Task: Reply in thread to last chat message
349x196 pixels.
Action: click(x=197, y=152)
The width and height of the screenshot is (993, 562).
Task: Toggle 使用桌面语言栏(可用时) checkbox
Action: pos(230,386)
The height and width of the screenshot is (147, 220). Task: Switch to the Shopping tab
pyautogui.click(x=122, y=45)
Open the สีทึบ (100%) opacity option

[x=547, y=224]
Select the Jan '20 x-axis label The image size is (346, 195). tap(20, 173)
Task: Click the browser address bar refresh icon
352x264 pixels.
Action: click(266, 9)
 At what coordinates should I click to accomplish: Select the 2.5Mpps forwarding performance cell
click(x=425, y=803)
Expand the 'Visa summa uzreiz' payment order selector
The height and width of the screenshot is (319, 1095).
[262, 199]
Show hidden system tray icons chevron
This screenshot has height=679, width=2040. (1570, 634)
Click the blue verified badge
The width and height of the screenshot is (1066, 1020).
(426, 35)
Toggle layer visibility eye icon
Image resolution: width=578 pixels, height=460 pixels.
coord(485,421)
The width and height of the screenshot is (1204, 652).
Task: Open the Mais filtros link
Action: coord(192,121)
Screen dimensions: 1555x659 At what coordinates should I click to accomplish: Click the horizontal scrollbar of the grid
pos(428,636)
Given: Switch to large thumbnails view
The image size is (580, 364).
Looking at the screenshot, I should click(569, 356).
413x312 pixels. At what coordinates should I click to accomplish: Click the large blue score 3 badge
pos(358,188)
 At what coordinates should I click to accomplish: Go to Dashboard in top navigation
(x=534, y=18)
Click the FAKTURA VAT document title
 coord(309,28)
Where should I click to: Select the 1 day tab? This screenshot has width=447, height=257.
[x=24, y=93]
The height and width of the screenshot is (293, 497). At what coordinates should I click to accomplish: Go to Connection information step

• • • •

» WHAT THIS TASK INVOLVES
Write out, without alteration, the line that contains "Click the FAKTURA VAT document title" and all subsequent lines down to the end of the data above.

» ANSWER AREA
Click the FAKTURA VAT document title
 coord(309,28)
Where should I click to: Select the 1 day tab? This screenshot has width=447, height=257.
[x=24, y=93]
The height and width of the screenshot is (293, 497). At what coordinates should I click to accomplish: Go to Connection information step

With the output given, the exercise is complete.